The core innovation is computational fibre design. Rather than relying on the limited palette of natural and petroleum-derived fibres available today, Solena's platform optimizes the protein sequences that determine a fibre's properties, allowing it to dial in attributes for specific end uses. Because the fibres are produced through fermentation by engineered microbes rather than extracted from petroleum, they offer a potentially far lower environmental footprint and avoid the persistence and microplastic problems associated with synthetics like polyester.
Solena was founded in 2022 by Dr. James MacDonald together with Professor Paul Freemont and Professor Milo Shaffer, drawing on research MacDonald conducted at Imperial. In 2025 the company raised $6.7 million (about £5.1 million) in seed funding, following a $4.1 million pre-seed in 2022 and bringing total funding to roughly $10.8 million. The seed round was led by billionaire physicist-turned-investor Sir David Harding, alongside SynBioVen and existing backer Insempra.

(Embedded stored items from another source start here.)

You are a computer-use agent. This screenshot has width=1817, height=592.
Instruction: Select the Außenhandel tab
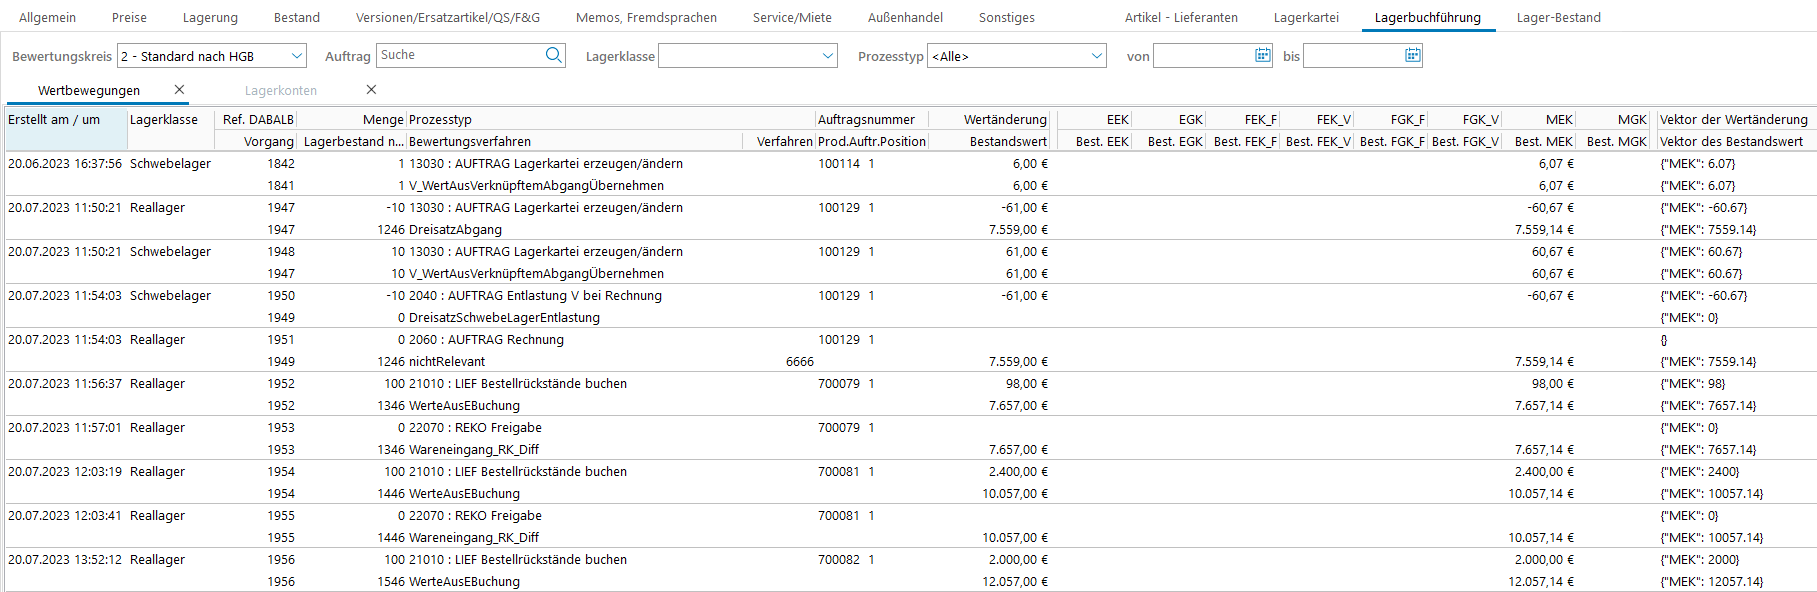click(x=905, y=17)
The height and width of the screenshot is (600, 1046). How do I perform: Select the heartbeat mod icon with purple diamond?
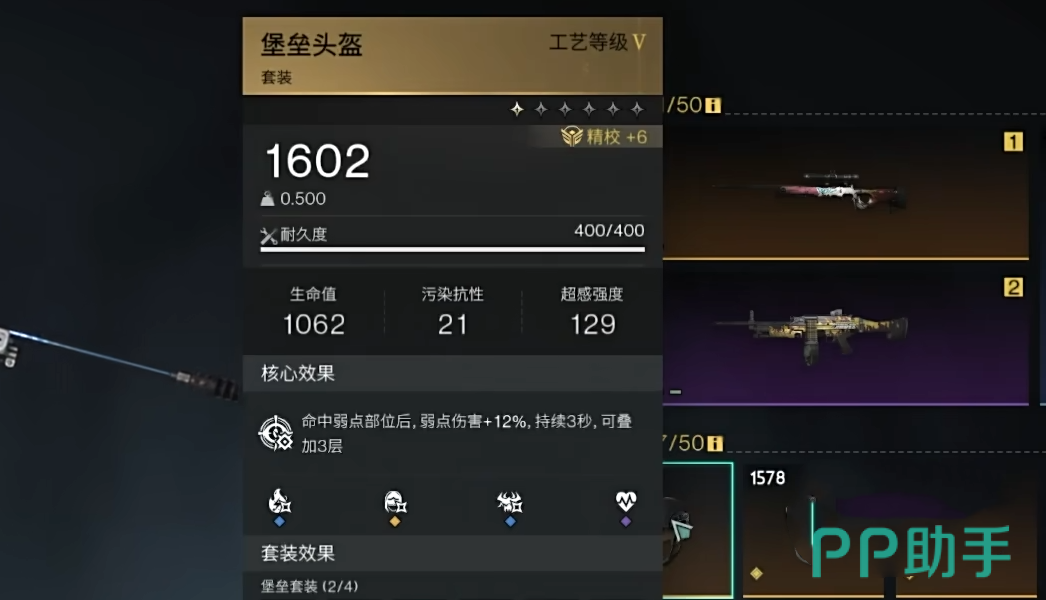[626, 501]
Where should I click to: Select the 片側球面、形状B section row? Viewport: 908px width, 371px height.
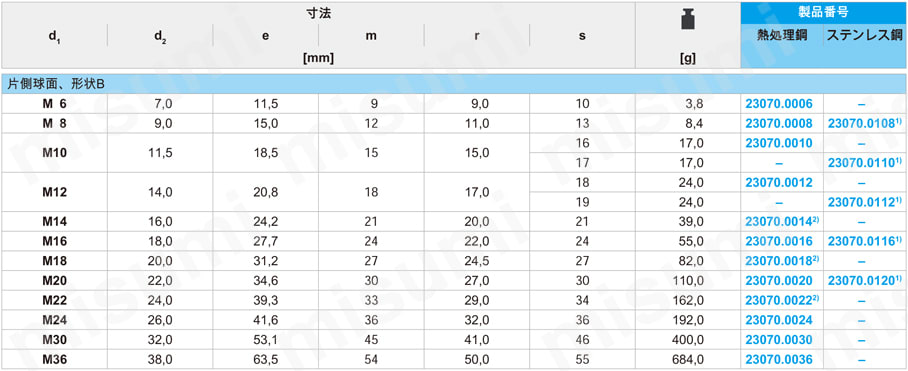(453, 85)
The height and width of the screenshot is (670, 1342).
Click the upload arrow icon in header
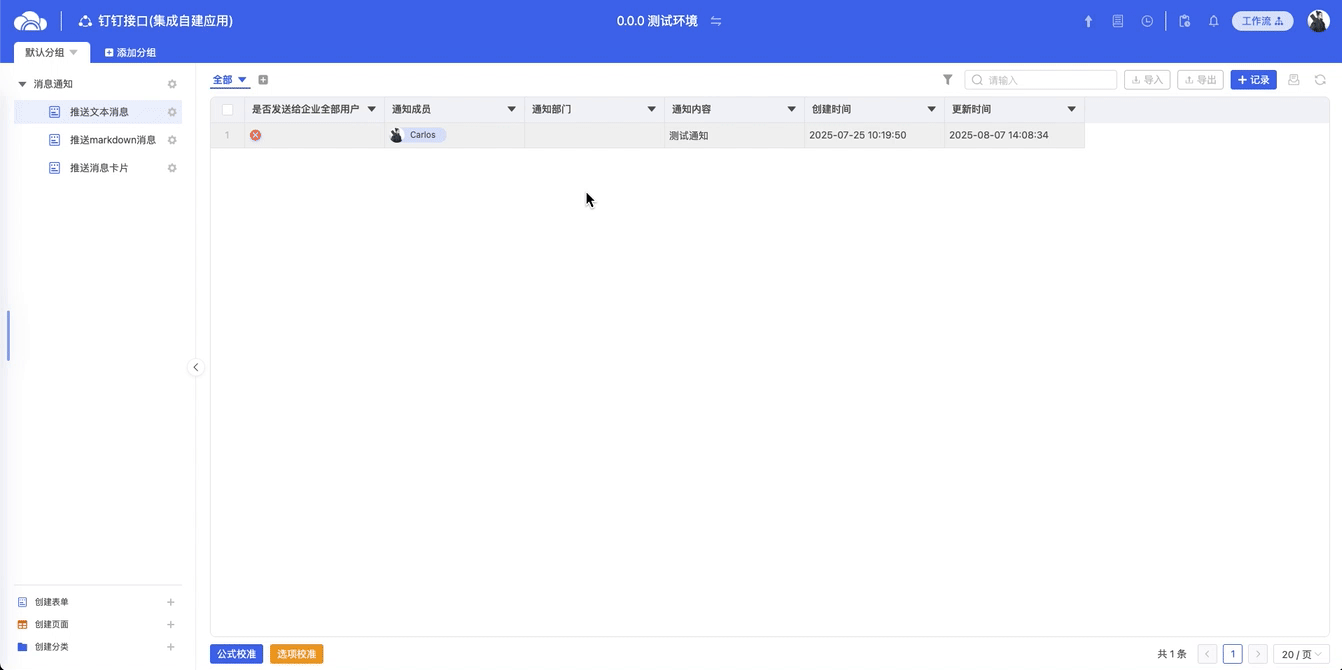pyautogui.click(x=1089, y=21)
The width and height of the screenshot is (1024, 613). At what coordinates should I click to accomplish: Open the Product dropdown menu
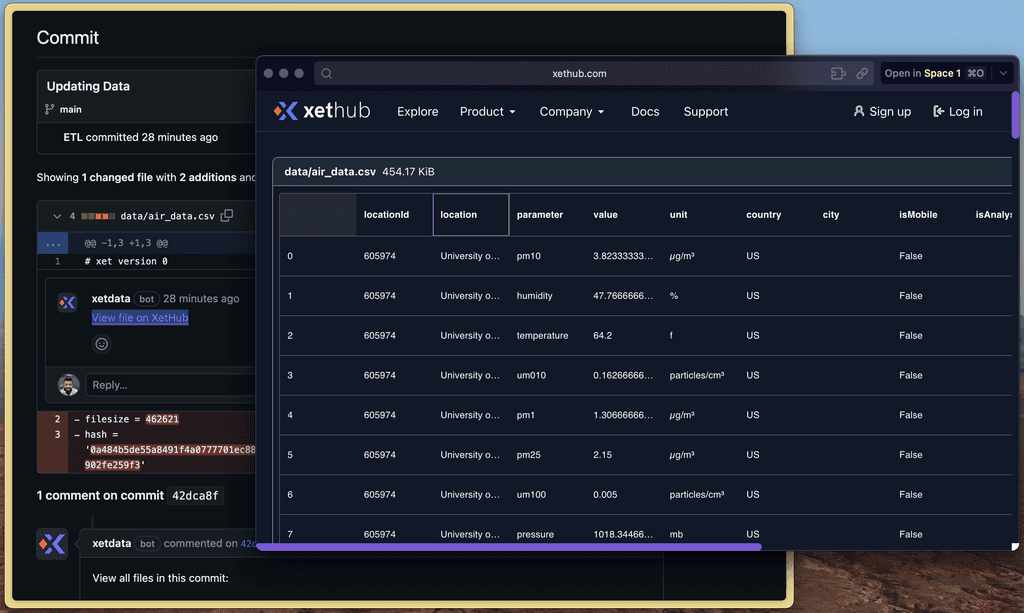(487, 112)
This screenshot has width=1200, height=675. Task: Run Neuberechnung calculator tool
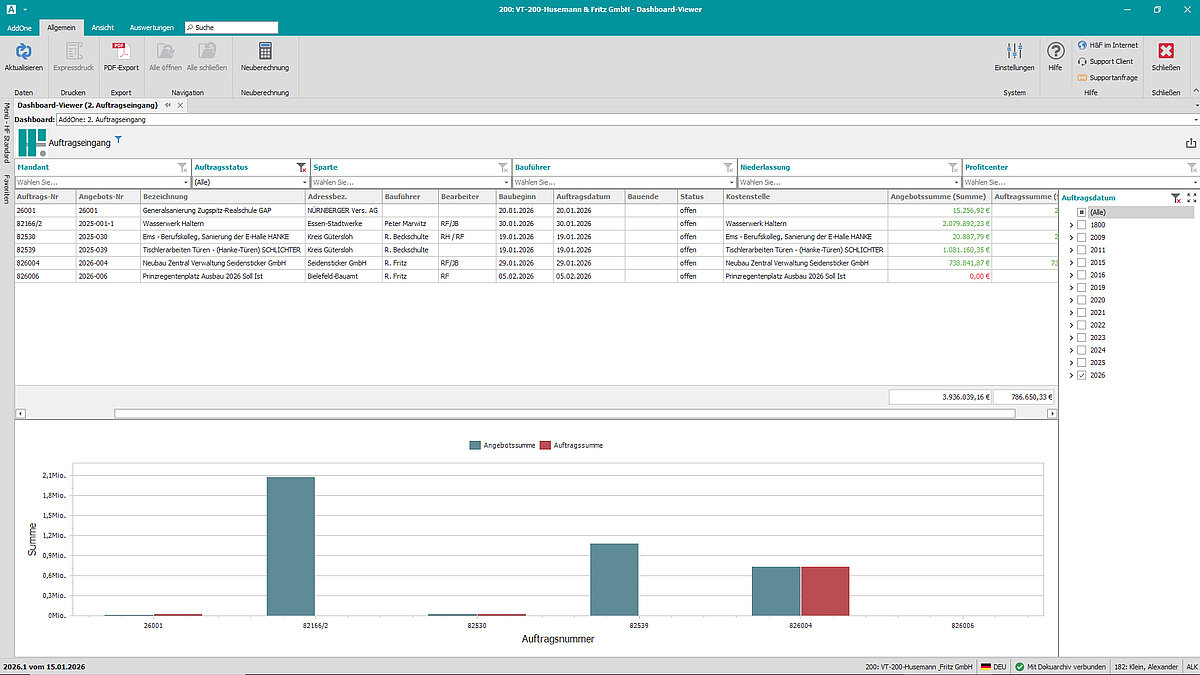pos(265,51)
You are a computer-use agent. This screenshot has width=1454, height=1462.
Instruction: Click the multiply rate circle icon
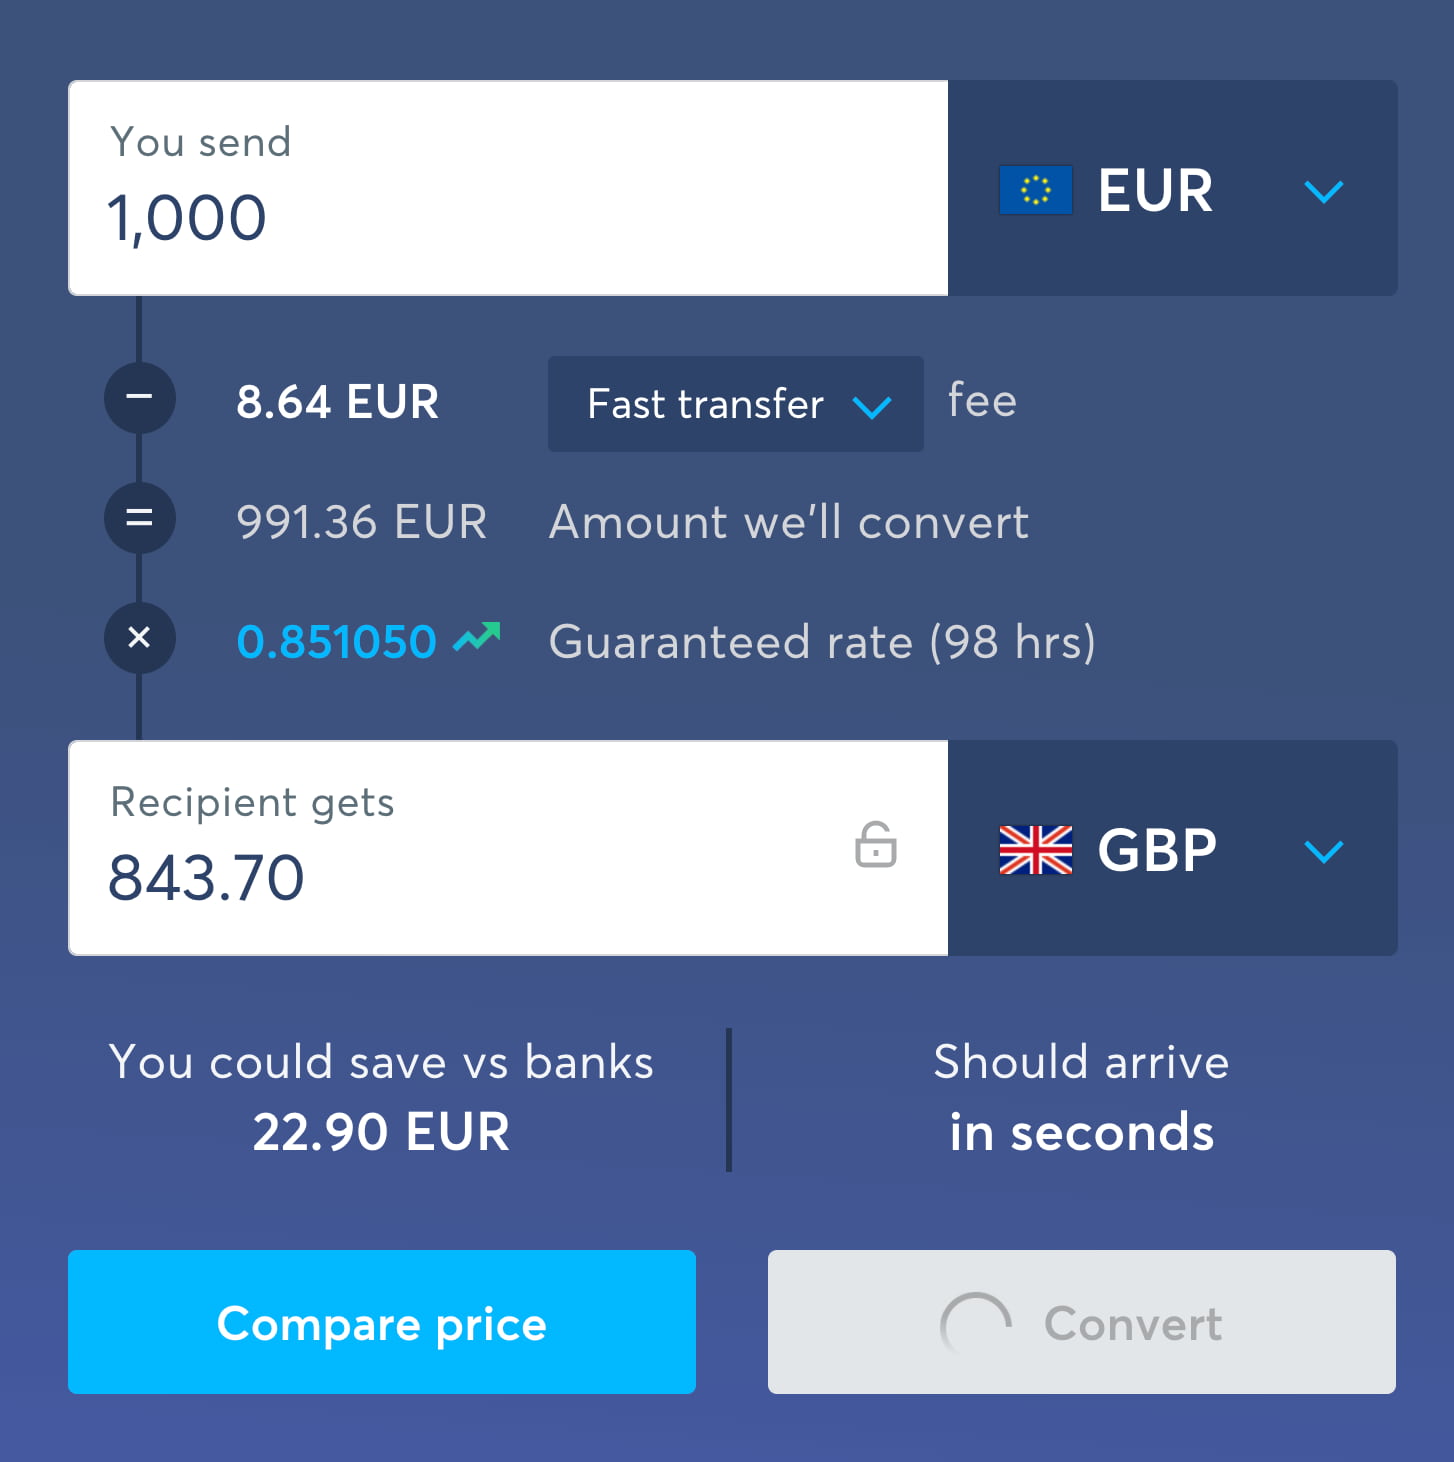tap(140, 637)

The funding is being used to scale production of its protein fibres, and the company has since relocated to a new pilot facility to move from lab-scale demonstration toward commercial volumes. Solena targets fashion, sports apparel, and technical textiles for defence and aerospace, markets hungry for sustainable, high-performance materials. The path from engineered microbe to industrial textile supply chain is long and capital-intensive, but Solena's AI-driven design engine and academic pedigree give it a differentiated approach to a multi-trillion-dollar materials problem.